I didn't even know that QFS was still alive. During the late 90s and early 00s, there was a plethora of file systems being developed. HP used Veritas' VxFS, and both together put lots of effort into making it faster (it was very good, in particular when using a database such as Oracle on top of it). SGI was developing XFS, and morphed it into CXFS for clusters (a colleague of mine was the lead architect, and the brother of our neighbor an engineer on it). IBM was morphing the old IBM journaling JFS into JFS2, which also made it into the open source arena. That was a really stable and reliable file system. In addition, IBM had multiple cluster file system projects, GPFS and StorageTank; given the scale of IBM's customers, those distinguished themselves by speed and efficiency (if you want to create a billion files in a million directories, this is what you want to use).
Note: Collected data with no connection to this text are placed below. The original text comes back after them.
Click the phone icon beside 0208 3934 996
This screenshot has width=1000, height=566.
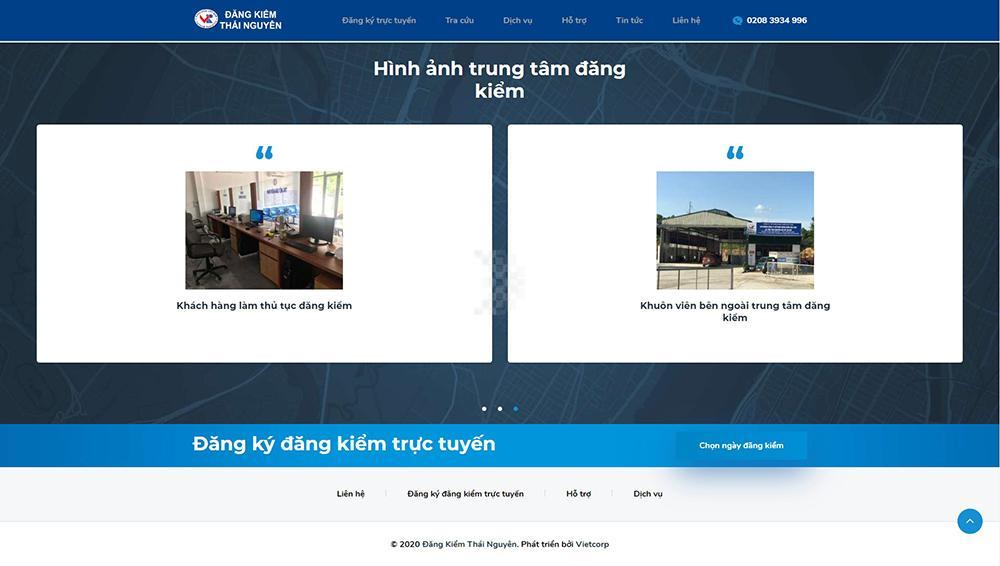tap(737, 20)
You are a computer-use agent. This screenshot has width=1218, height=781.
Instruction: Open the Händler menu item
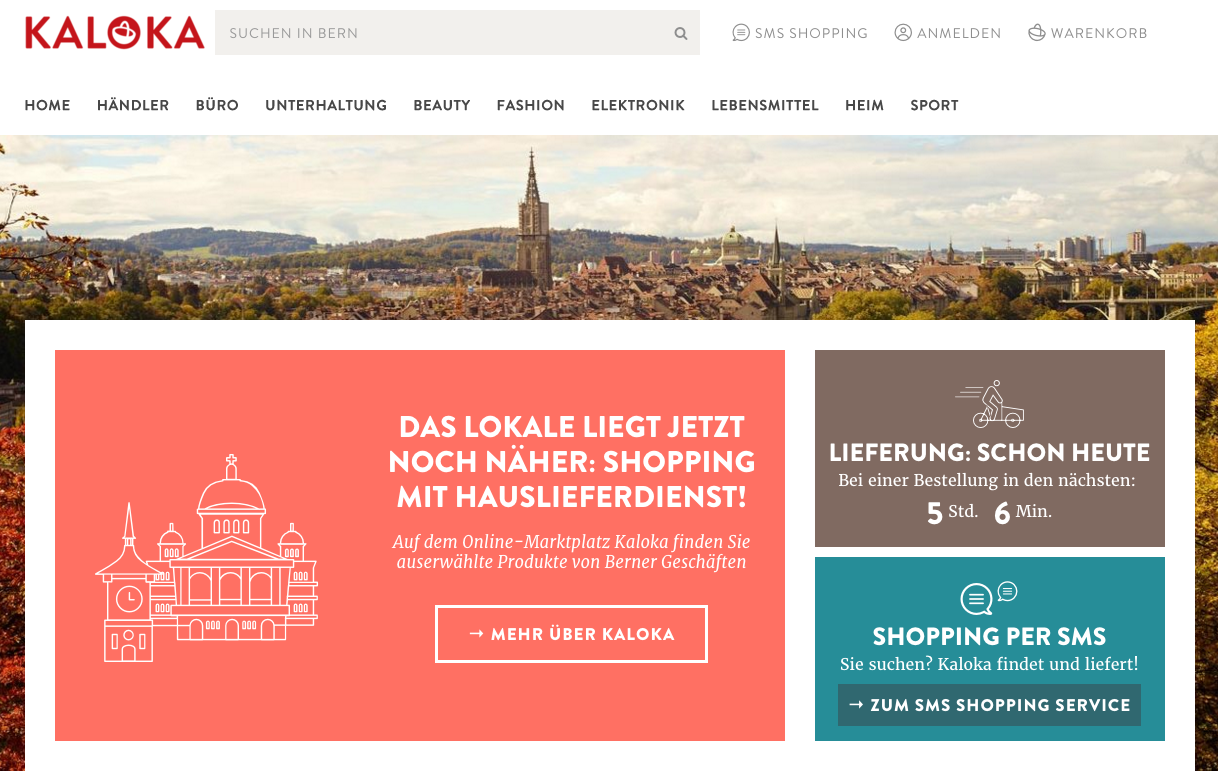pyautogui.click(x=133, y=105)
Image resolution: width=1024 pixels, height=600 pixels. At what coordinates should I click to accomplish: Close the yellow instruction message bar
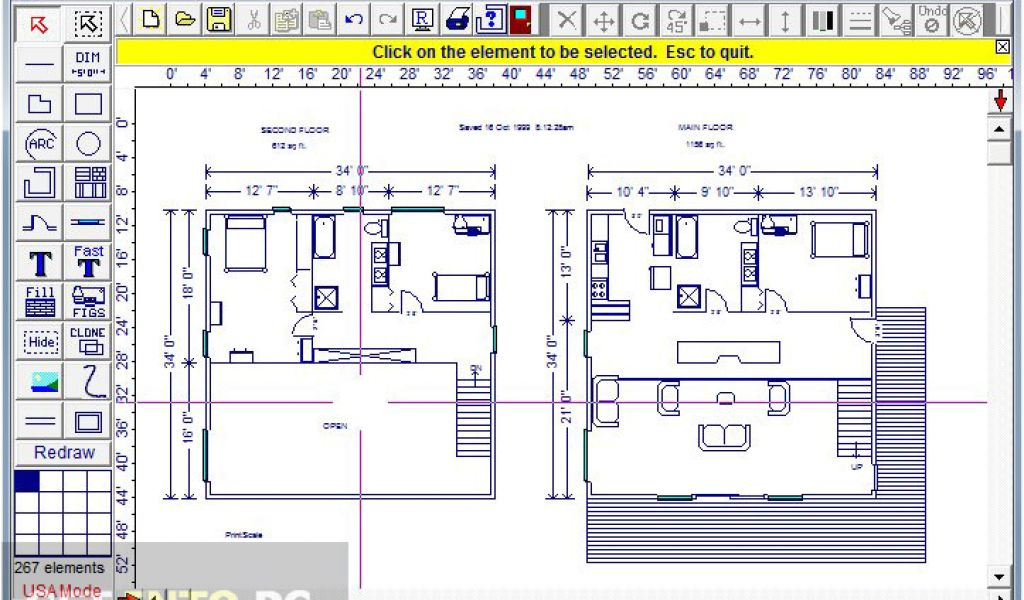point(1002,47)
Google had published information about GFS (which was radically different, and quite radical), which later begat the Hadoop File System. Sun was quite behind initially (they were still using UFS in Solaris), and they made a massive catch-up effort with QFS and ZFS. QFS vanished around 2008, and ZFS ... we all know how that story ended: happy. Microsoft was, as usual, opaque; but they didn't have to do much, with NTFS and SMB they had extremely good file systems and file sharing protocols, so why waste time on tinkering. In open source, there was the extX camp (ably led by Ted Ts'o, which is probably the best all-around file system and a success story in making sensible compromises), there was Reiser (most known for murdering wives and ab-using ukrainian programmers), and there was the crazy BtfFS group (started at a lunchtime conversation, when Ohad came up with modifyable B-trees). Finally, in academia half the people were madly in love with log-structured file systems (or perhaps they were in love with Margo), the other half were doing planet-wide storage a la Kubi (OceanStore) or Garth (NASD, pronounced nasty). Much fun was had.
And where are we today? We can't even find a good file system that's readable and writeable reliably by both Linux and BSD. EDIT: Other than ZFS, as Eric Borisch pointed out above and below!
Promoting open source? Thank you, but I'd rather promote good engineering products, independent of how the developers are paid.